La construction des difficultés et inégalités scolaires repose pour une part importante sur une sorte de délit d’initiés, le système éducatif exigeant implicitement de tous les élèves, voire de leur famille, qu’ils aient ce qu’il ne leur donne pas explicitement. Trop souvent, l’enseignant, consciemment ou non, présuppose des élèves qu’ils puissent tous tout faire quasi « naturellement ». Passer de l’explication donnée à un travail ou une production autonome, de la manipulation à la conceptualisation, reconnaître les enjeux d’apprentissage au-delà de la succession des situations et des tâches, tirer une règle ou des enseignements généraux d’une observation, d’une comparaison ou d’un classement d’objets ou de phénomènes particuliers, se situer dans le registre de vocabulaire et de langage requis pour cela…
Ces changements sont souvent laissés à la charge des élèves, ou effectués par le maître sans que celui-ci soit assuré que tous les élèves le suivent alors que ce n’est le cas que d’une partie d’entre eux, ceux qui y sont préparés par leur famille. De même, il ne suffit pas pour les élèves de restituer la leçon, de réussir les tâches ou d’être engagés dans la réalisation de projets pour en comprendre les enjeux d’apprentissage et être à même de les réinvestir dans d’autres situations. Ce hiatus peut être source de graves malentendus s’il ne fait pas l’objet d’un travail explicite en classe.
QUELLES PRATIQUES ?
Ces malentendus peuvent être renforcés par des modes d’adaptation aux difficultés, réelles ou supposées, des élèves, qui conduisent soit à proposer des tâches de plus en plus restreintes ou morcelées, qu’ils peuvent réussir les unes après les autres sans qu’un réel apprentissage en résulte, soit à habiller les tâches pour les rendre plus attractives mais en rendant ce faisant plus difficile la perception des enjeux d’apprentissage.

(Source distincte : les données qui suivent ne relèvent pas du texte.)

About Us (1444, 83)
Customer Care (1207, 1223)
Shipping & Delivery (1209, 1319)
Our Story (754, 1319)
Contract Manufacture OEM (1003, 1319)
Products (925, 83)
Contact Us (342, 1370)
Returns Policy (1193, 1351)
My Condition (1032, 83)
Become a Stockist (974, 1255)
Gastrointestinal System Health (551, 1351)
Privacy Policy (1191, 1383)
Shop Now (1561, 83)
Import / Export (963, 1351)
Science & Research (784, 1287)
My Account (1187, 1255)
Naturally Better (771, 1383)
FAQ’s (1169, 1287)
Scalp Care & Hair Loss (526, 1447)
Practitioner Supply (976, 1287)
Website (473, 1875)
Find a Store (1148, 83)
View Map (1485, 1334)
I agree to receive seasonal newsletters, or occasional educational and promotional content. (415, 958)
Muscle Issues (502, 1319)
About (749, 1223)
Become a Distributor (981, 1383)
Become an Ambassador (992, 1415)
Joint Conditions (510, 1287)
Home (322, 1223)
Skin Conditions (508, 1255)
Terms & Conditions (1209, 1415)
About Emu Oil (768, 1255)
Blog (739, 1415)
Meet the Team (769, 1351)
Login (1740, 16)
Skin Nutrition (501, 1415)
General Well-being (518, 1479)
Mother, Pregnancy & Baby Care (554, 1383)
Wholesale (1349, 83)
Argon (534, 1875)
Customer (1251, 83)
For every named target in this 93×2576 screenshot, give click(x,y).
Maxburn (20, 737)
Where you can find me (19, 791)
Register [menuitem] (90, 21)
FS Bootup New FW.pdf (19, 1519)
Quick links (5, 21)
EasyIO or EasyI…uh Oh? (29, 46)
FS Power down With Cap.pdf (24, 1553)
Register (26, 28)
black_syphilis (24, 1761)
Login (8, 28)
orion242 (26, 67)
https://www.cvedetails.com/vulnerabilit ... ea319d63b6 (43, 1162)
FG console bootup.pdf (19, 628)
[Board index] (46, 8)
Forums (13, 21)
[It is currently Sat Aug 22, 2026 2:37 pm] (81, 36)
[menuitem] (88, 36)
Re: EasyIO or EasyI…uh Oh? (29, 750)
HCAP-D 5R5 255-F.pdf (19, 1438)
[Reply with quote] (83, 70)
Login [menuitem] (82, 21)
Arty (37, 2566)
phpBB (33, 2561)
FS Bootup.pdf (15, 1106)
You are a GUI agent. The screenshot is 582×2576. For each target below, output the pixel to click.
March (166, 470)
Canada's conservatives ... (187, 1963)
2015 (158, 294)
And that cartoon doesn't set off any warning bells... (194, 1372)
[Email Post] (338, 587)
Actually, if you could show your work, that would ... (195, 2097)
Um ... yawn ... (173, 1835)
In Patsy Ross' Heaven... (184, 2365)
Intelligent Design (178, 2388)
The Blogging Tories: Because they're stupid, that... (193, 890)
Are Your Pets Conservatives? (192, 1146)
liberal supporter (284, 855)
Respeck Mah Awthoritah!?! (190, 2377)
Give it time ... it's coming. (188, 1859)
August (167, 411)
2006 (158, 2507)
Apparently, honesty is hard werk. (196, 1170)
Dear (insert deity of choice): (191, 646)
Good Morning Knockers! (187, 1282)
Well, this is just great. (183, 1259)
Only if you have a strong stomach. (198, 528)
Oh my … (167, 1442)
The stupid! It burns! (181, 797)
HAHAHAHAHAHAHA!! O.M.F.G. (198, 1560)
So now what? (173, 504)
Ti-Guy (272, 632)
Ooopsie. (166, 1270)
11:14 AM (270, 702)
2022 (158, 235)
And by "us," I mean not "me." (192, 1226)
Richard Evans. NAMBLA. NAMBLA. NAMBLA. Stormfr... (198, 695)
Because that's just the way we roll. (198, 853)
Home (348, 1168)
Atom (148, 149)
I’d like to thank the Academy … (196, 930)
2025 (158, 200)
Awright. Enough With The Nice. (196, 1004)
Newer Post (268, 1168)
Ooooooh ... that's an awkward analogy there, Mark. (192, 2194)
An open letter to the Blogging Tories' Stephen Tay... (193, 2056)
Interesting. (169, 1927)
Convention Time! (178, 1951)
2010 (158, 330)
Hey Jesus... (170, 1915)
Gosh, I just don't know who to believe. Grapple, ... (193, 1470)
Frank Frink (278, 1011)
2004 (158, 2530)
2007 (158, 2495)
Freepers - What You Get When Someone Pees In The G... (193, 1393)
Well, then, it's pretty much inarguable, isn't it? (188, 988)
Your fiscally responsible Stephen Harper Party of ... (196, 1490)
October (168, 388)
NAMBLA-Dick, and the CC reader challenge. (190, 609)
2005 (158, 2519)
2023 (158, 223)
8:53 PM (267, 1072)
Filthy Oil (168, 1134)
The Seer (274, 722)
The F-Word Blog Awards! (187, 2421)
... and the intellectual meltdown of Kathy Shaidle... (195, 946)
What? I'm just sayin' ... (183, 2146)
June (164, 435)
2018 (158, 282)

Dès lors, traquer les implicites et malentendus est bien moins affaire de « bonnes pratiques » mais de vigilance partagée, individuelle et collective, didactique et sociale, s’efforçant de « concilier les acquis des pédagogies actives avec les exigences des pédagogies explicites et structurées »* et d’œuvrer à faire que les élèves puissent reconnaître – dans les deux sens du mot – l’enjeu d’apprentissage au-delà de l’effectuation des tâches et de la succession des situations.
* L’expression est du chercheur Roland Goigoux.